Spilling out wrenching tales of lost lives and stolen safety, students with quavering voices and parents shaking with anger appealed to U.S. President Donald Trump on Wednesday to set politics aside and protect American school children from the scourge of gun violence. Trump listened intently as raw emotions reverberated at the White House.
Faced with the personal anguish wrought by the school shooting in Parkland, Fla., that left 17 dead, Trump pledged action, saying: “We don’t want others to go through the kind of pain you’ve been through.”
He was faced with grieving families looking for answers. Few had concrete suggestions, but a few spoke in favour of raising age limits for buying assault weapons.
‘Let’s never let this happen again’: Parkland student tells Trump about living through the shooting4:14
Sam Zeif, who was on the second floor of the school during the shooting, talked about his fear and exchanging terrified text messages with his brother, who was also inside the school.
Cary Gruber, father of a Parkland student, implored Trump: “It’s not left and right… if you can’t buy a beer, shouldn’t be able to buy a gun.”
Andrew Pollack, whose daughter Meadow was killed in the shooting, noted previous school massacres and raged over his loss, saying the moment wasn’t about gun laws but about fixing the schools.
“It should have been one school shooting and we should have fixed it and I’m pissed. Because my daughter, I’m not going to see again,” said Pollack. “King David Cemetery, that is where I go to see my kid now.
Father of shooting victim says ‘we should have fixed it’3:50
Trump solicited suggestions from the group. He promised to be “very strong on background checks,” adding that “we’re going to do plenty of other things.” He also indicated interest in the idea of concealed weapons for trained teachers, saying it was something his administration would be “looking at it very strongly.”
A strong supporter of gun rights, Trump has nonetheless indicated in recent days that he is willing to consider ideas not in keeping with National Rifle Association orthodoxy, including age restrictions for buying assault-type weapons. Still, gun owners are a key part of his base of supporters.
Among the group were six students from Parkland, including the student body president, along with their parents. Also present were Darrell and Sandra Scott, whose daughter was killed in the Columbine, Colo., shooting, and Nicole Hockley and Mark Barden, who lost children in the Sandy Hook elementary school shooting. Students and parents from the Washington area also were present.
········
◆ Required task a: According to the article on the Parkland students' White House meeting, why did Trump pledge action?

◆ Records for processing:
········
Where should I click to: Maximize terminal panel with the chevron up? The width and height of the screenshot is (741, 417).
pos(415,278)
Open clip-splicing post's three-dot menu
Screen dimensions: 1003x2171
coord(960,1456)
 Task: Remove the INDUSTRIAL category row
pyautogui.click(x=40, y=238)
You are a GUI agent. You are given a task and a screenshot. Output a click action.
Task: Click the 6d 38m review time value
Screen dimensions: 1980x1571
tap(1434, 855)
········
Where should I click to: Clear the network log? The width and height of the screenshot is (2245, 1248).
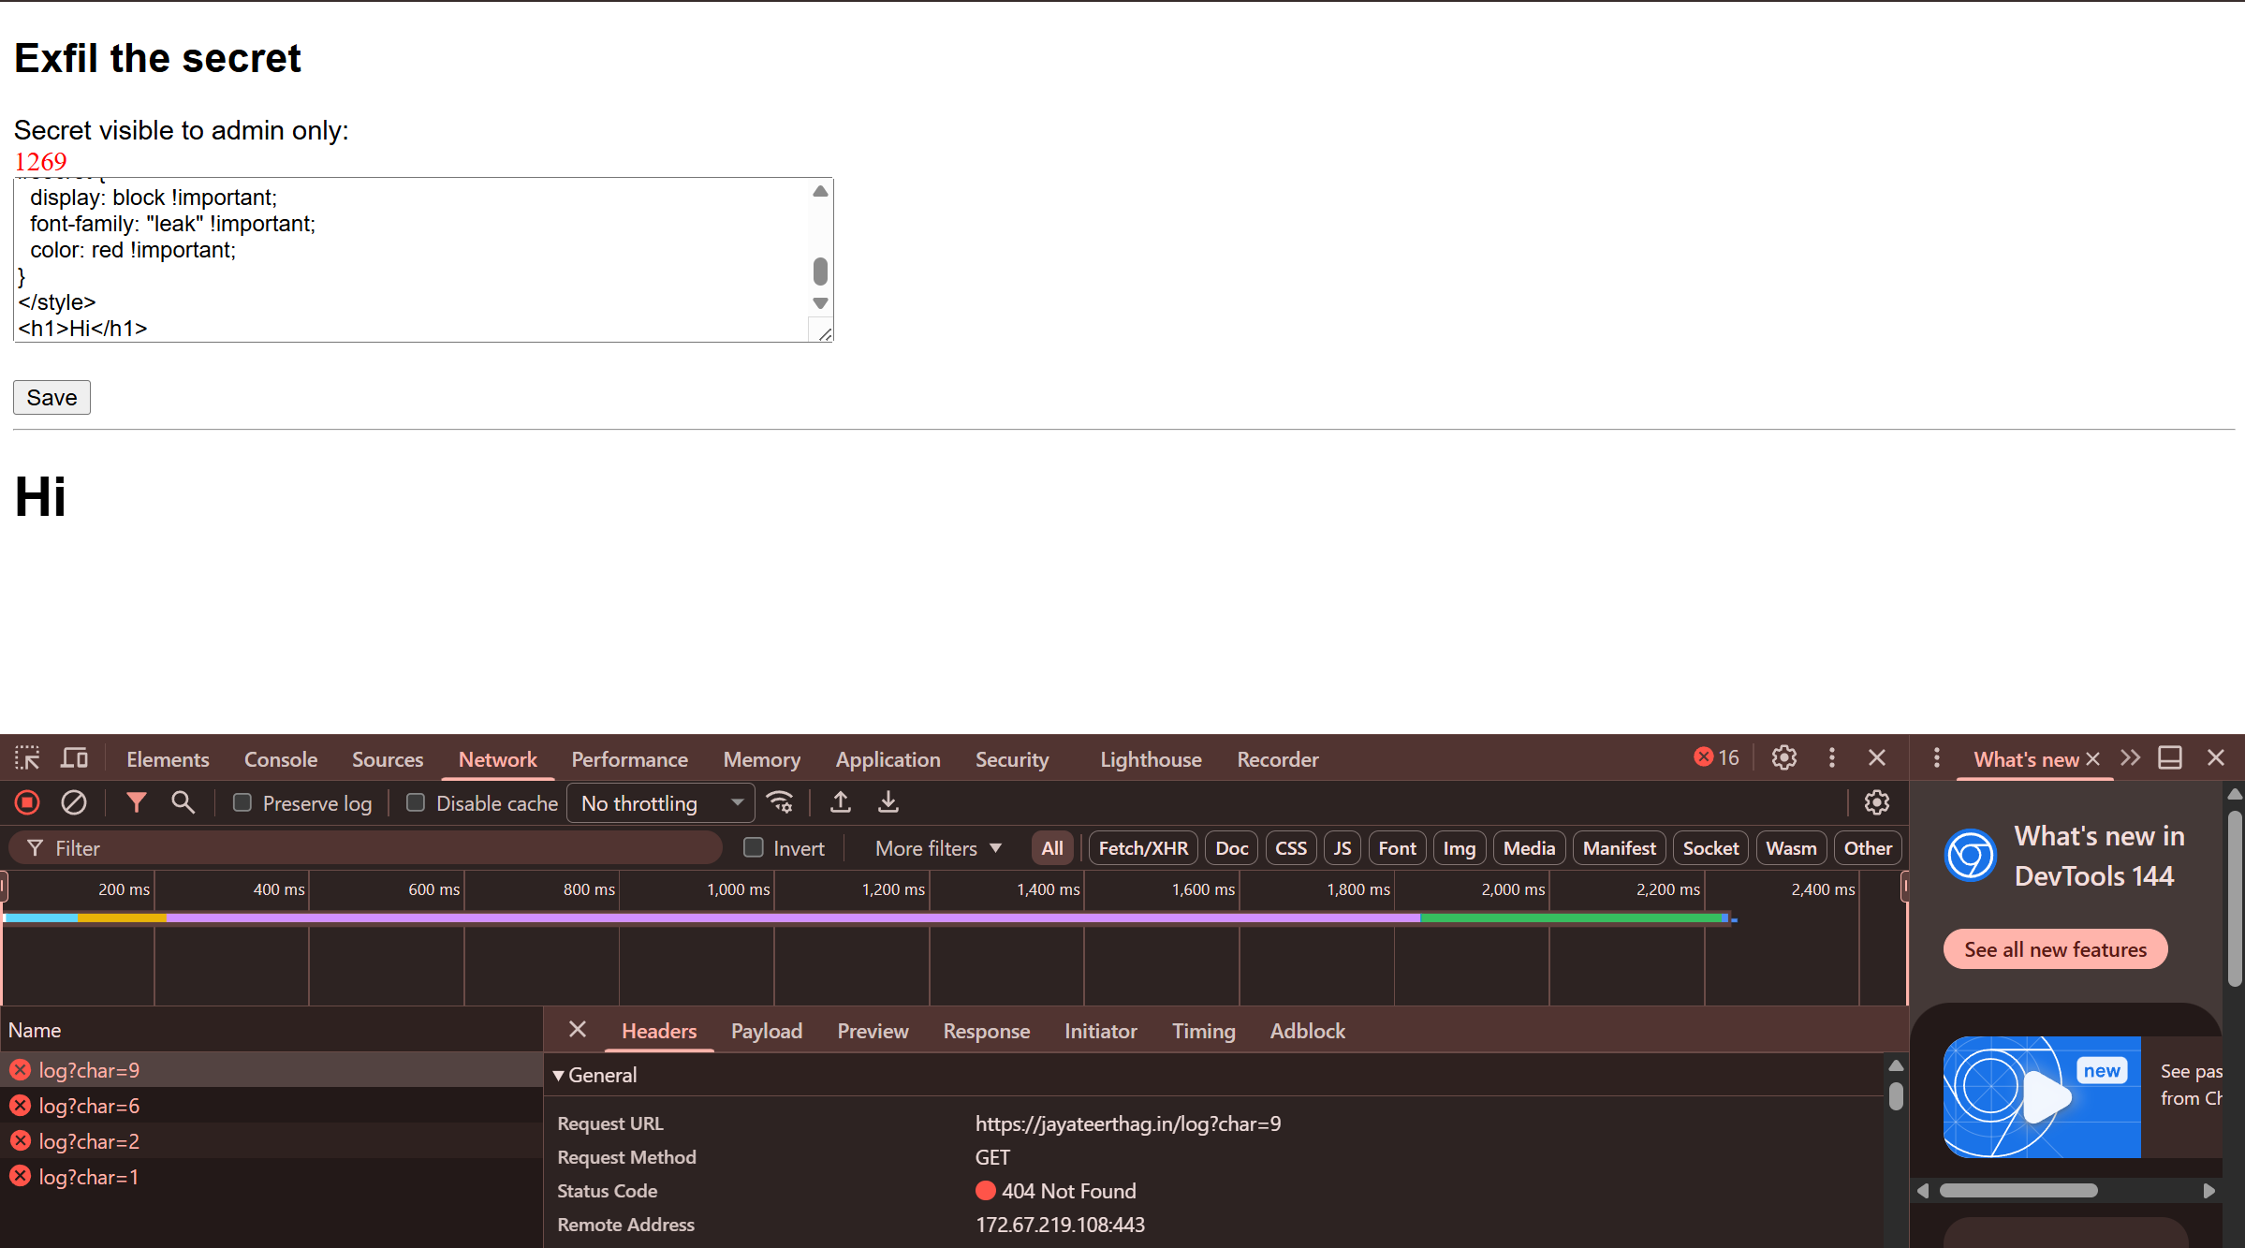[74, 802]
········
◆ Required task b: Gather every line of the listing that contains the word "height".

◆ Task output a: He said he did not want others to go through the kind of pain the grieving students and families had been through.

◆ Task output b:
Where should I click to: Maximize terminal panel with the chevron up? The width and height of the screenshot is (741, 417).
Where should I click to: Clear the network log? The width and height of the screenshot is (2245, 1248).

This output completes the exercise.